Но этот исход еще был впереди. Правительство, приветствовавшее нас в Бонне, несмотря на высокое название «большой коалиции», было глубоко расколото. Его руководящие лица через несколько месяцев вступят в соревнование друг с другом на предстоящих выборах; почти все сказанное во время нашего визита отражало осторожное маневрирование с целью достижения своих целей. Канцлер Кизингер[21], галантный, степенный, бесстрастный, произносящий банальности с глубокомысленным видом, оказался в политической западне, потому что ежедневно на службе набирал силы его главный оппонент, который сделался к тому же еще и вице-канцлером – Вилли Брандт. Массивный, крепко сбитый, в сущности малообщительный, несмотря на свою открытость по манере общения, ни в каком отношении не предполагал, что считает себя в подчинении у канцлера.
Там, где британское правительство проявляло двойственность по вопросам сдерживания, разрядки, западного единства, отношений Восток – Запад, немецкие руководители в индивидуальном плане были гораздо более точны и ясны, но они были разделены между собой. Оба соглашались с необходимостью проявления жесткости по Берлину, но дальше этого гармония между ними не простиралась. Кизингер ратовал за твердую позицию в отношении Востока. Брандт формально выделил нюансы в плане мер по примирению.

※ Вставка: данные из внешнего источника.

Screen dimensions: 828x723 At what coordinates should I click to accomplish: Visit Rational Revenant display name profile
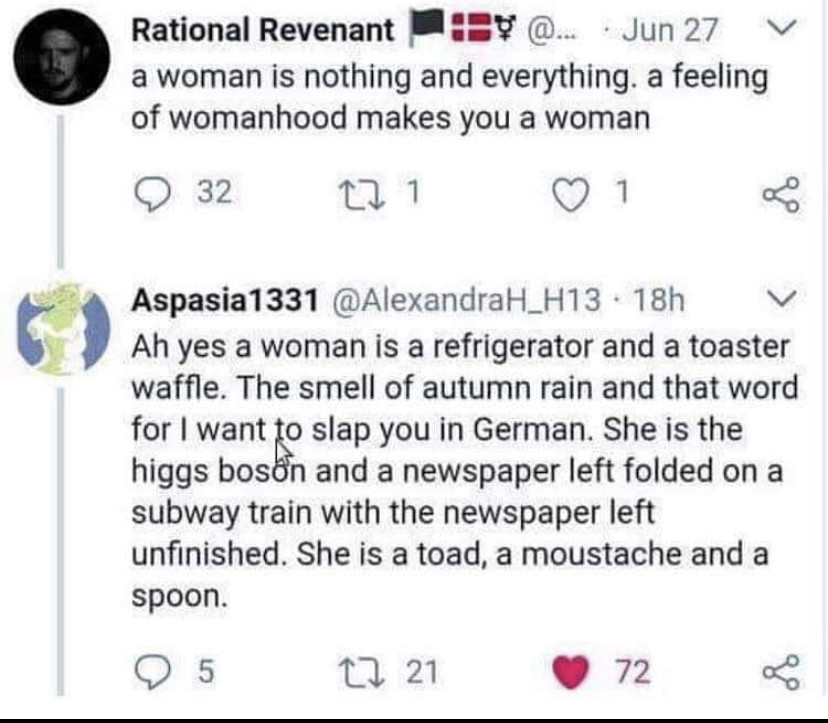tap(262, 31)
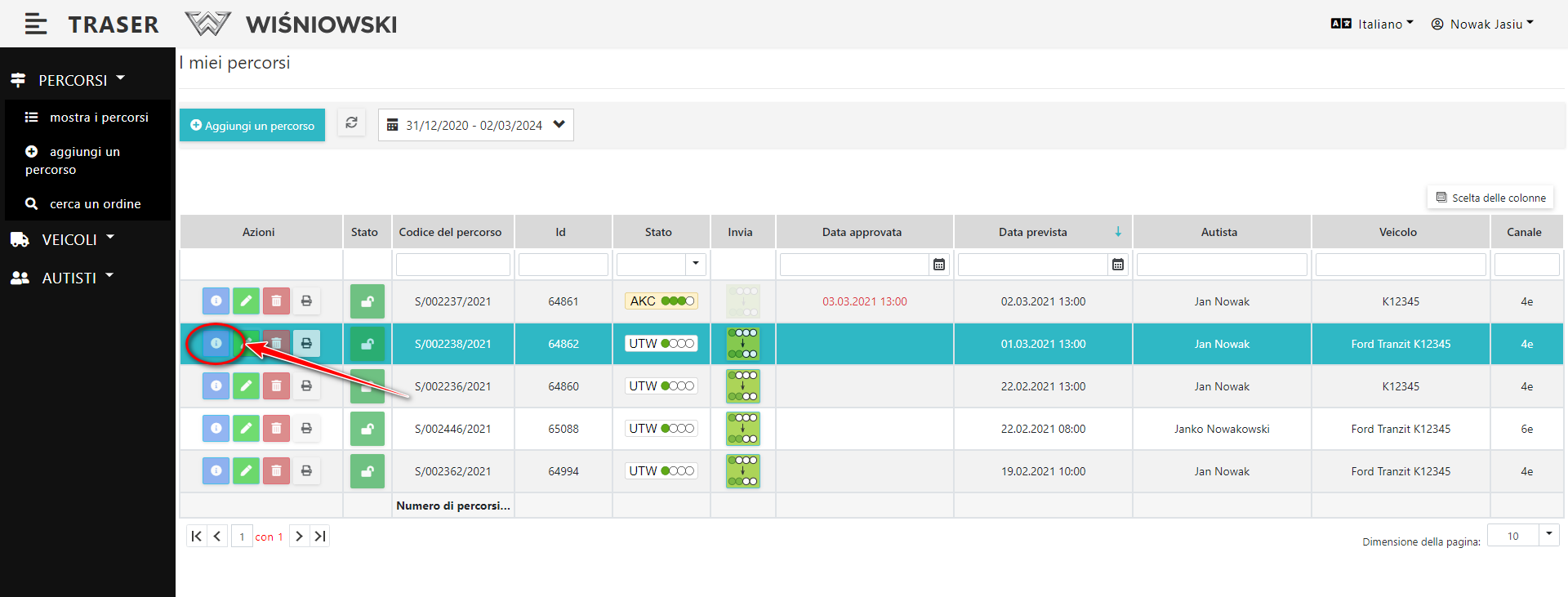Open Scelta delle colonne column chooser
This screenshot has width=1568, height=597.
[1490, 198]

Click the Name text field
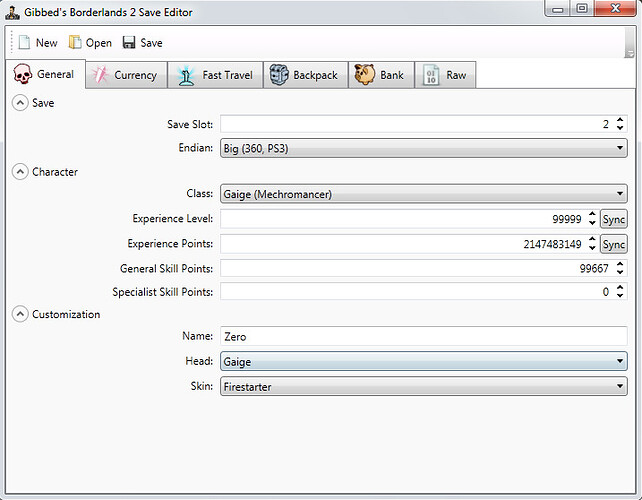pyautogui.click(x=423, y=338)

Не требовалось большого воображения, однако, чтобы проследить его готовность к неприятному делу, связанному с признанием Восточной Германии. Кизингер являлся сторонником связей с Францией; Брандт был готов сделать акцент на вступление Британии в Общий рынок. Взгляды Кизингера были ближе к взглядам Никсона. Взгляды Брандта больше совпадали с убеждениями нашего Государственного департамента. Беседы в Бонне, таким образом, давали ясно понять, что до выборов осенью этого года германская политика будет преимущественно действиями с оглядкой.
Визит в Западную Германию завершился поездкой по Берлину. Огромные толпы приветствовали президентский кортеж, но Никсон чувствовал себя неловко, беспокоясь, что его выезд будут не в его пользу сравнивать с поездкой Кеннеди в 1963 году. Только после заверений в том, что никаких неблагоприятных сравнений не может быть сделано, он слегка расслабился. (Я заметил, что был выбран S-образный маршрут, так что толпа могла перемещаться с одной улицы на другую. Мне сказали, что такой же механизм передвижения был использован и во время визита Кеннеди.)
Никсон пытался разрешить очередной Берлинский кризис, бросив престиж своего президентства в начале срока пребывания у власти однозначно на Берлин. Он сделал это в красноречивой речи на заводе Сименса: «Четыре президента до меня придерживались этого принципа, и я скажу вам сейчас и в этом месте, что тоже твердо придерживаюсь этого принципа: Берлин должен оставаться свободным. Я не говорю это в каком-то духе бравады или воинственности. Я просто констатирую неизменный факт международной жизни».